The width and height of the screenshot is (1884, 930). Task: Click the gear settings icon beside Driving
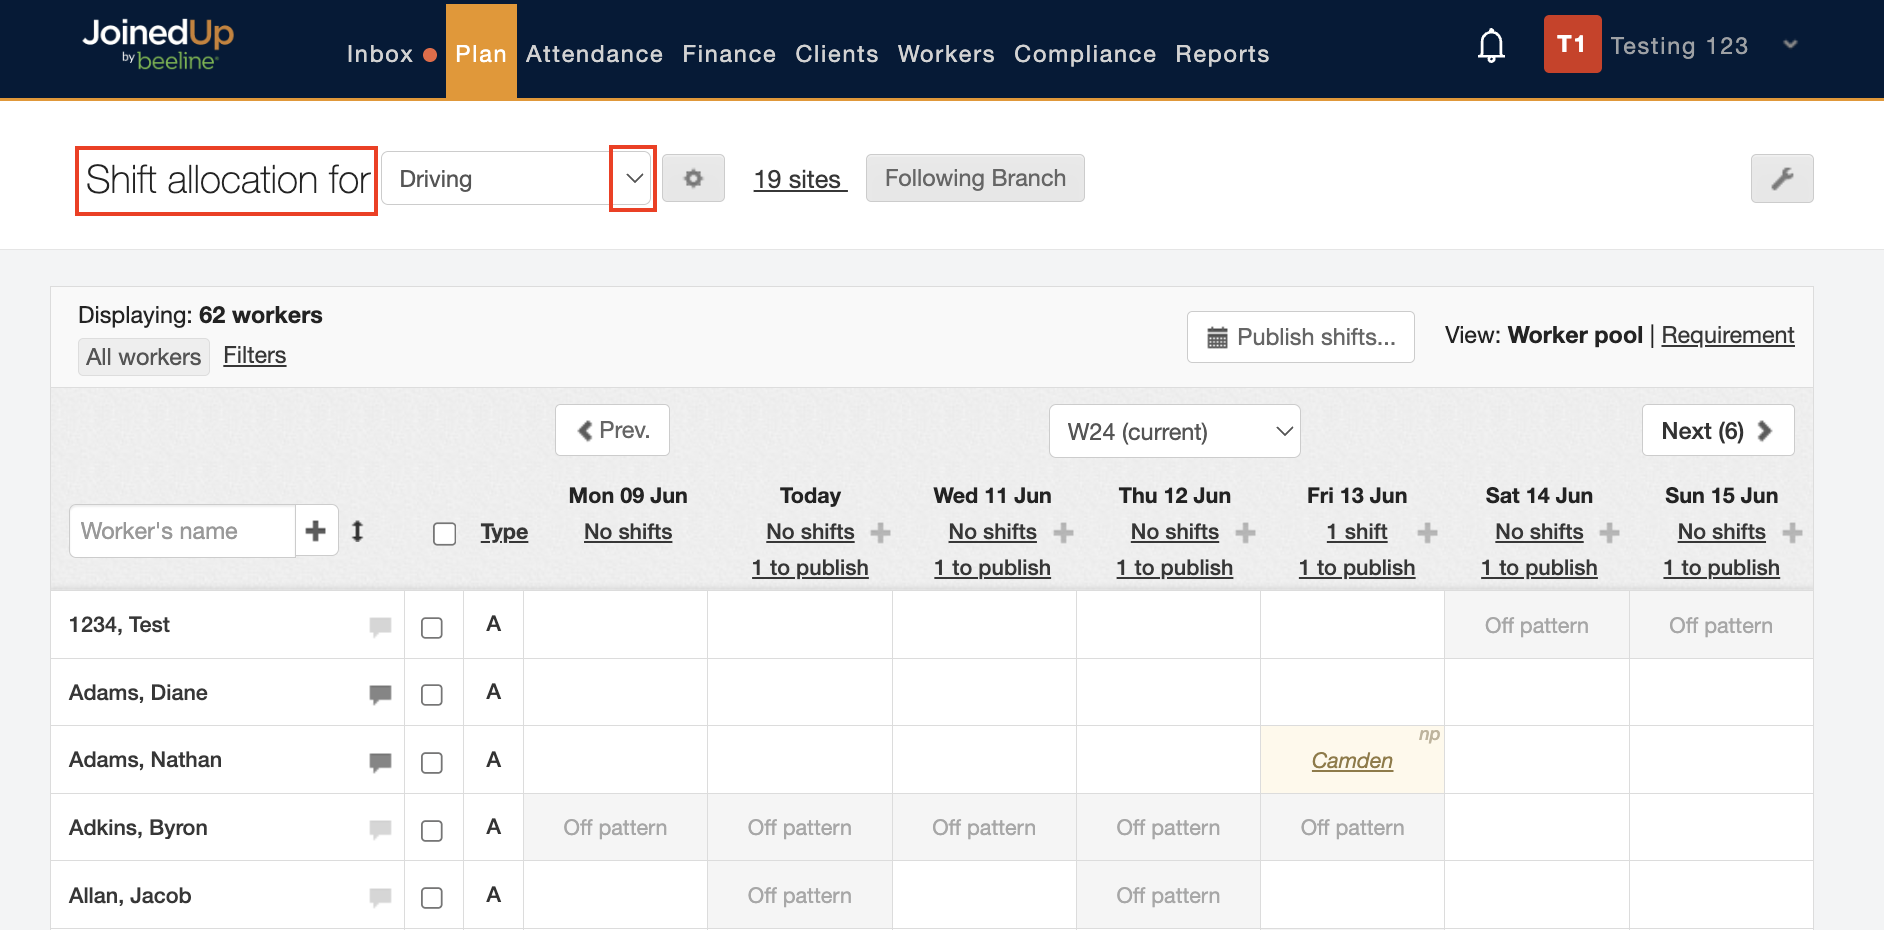pyautogui.click(x=693, y=179)
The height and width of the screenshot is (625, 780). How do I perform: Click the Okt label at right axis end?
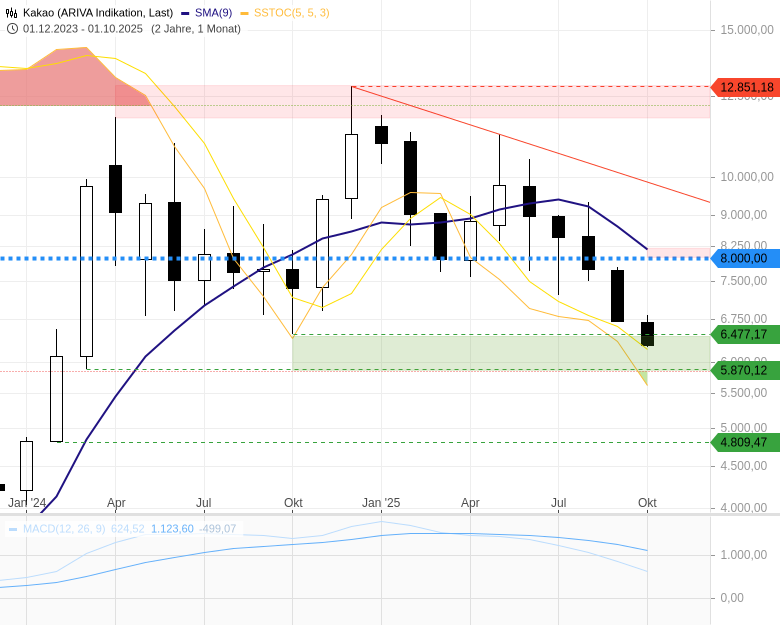coord(647,503)
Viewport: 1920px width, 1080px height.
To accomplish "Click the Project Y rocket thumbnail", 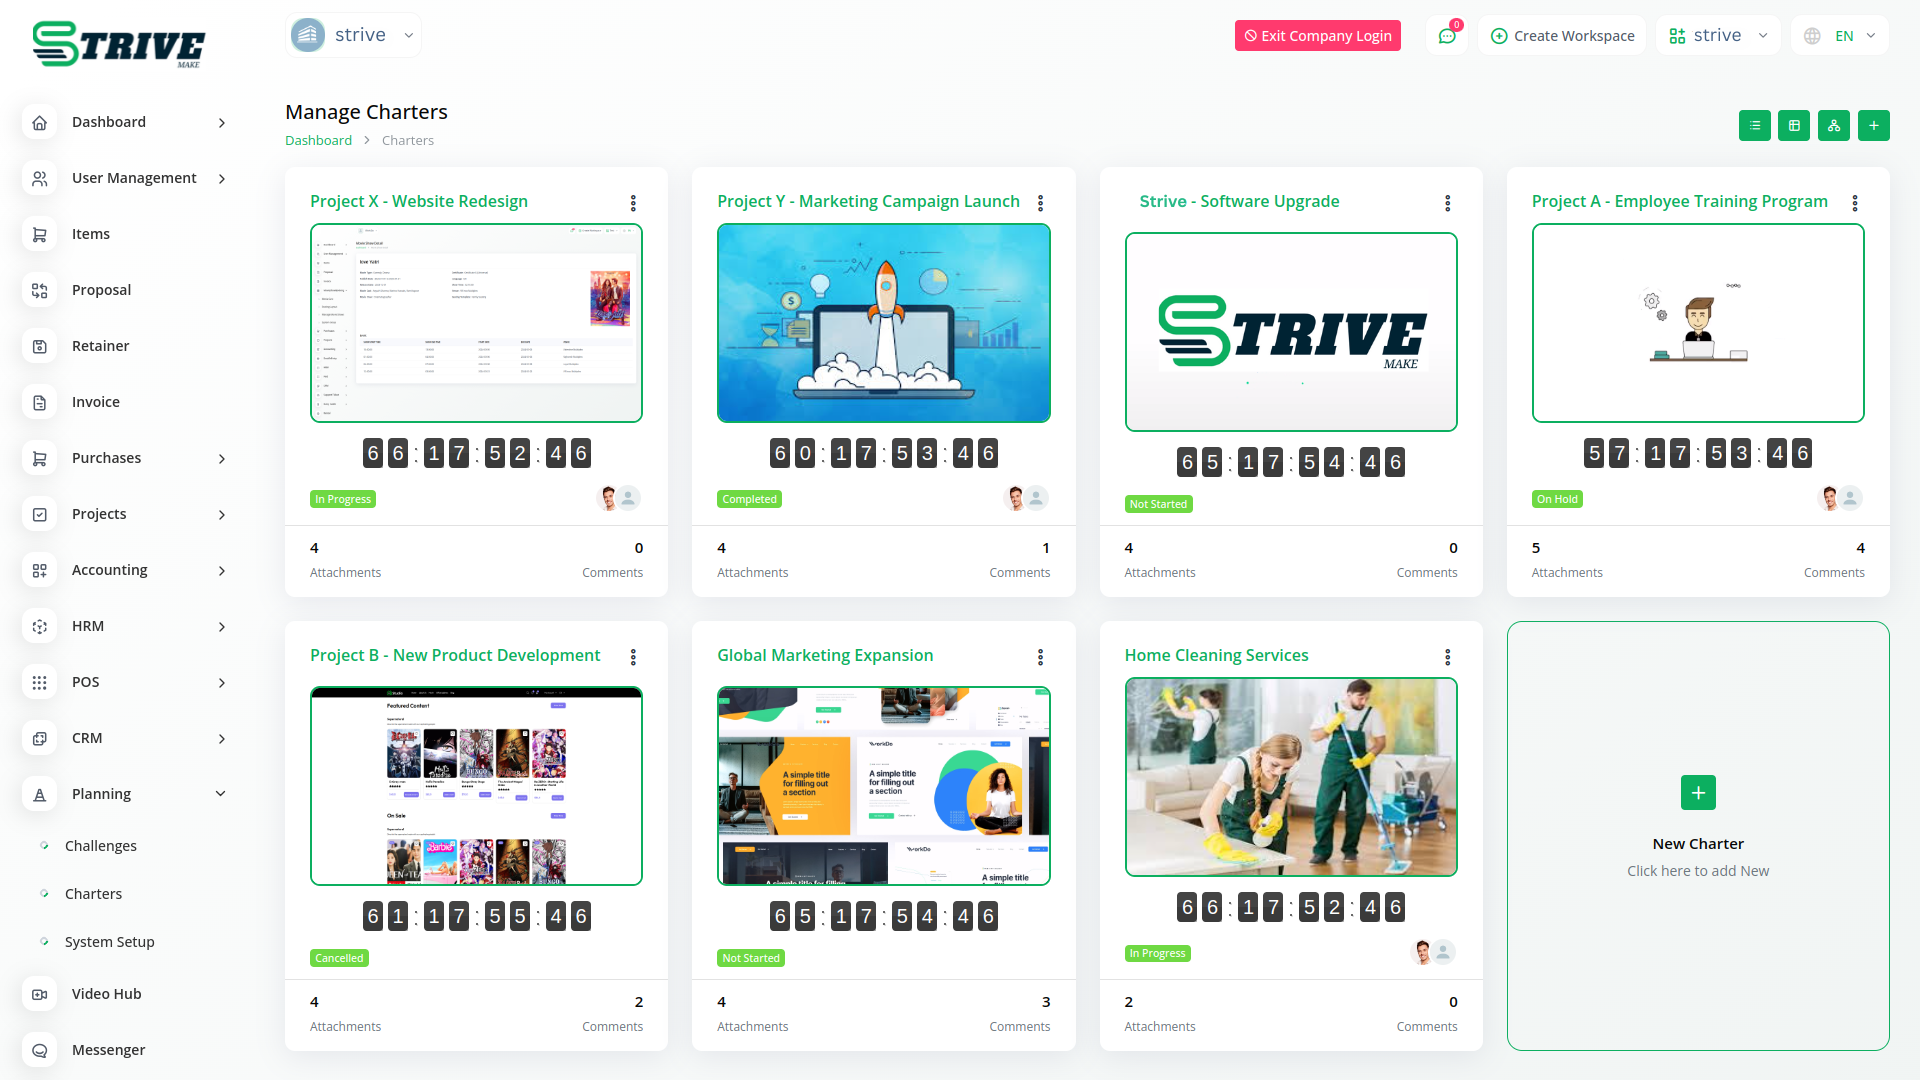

· · ·

Short exercise: Rewrite all the rows above, changing "screenshot" to "screen capture" wherever it appears and keeping everything else the same. Leave out the pictures.

Result for this task:
The width and height of the screen capture is (1884, 930). Task: Click the gear settings icon beside Driving
pyautogui.click(x=693, y=179)
The height and width of the screen capture is (625, 780). How do I perform: Click the Okt label at right axis end?
coord(647,503)
Viewport: 1920px width, 1080px height.
To accomplish "Click the Project Y rocket thumbnail", 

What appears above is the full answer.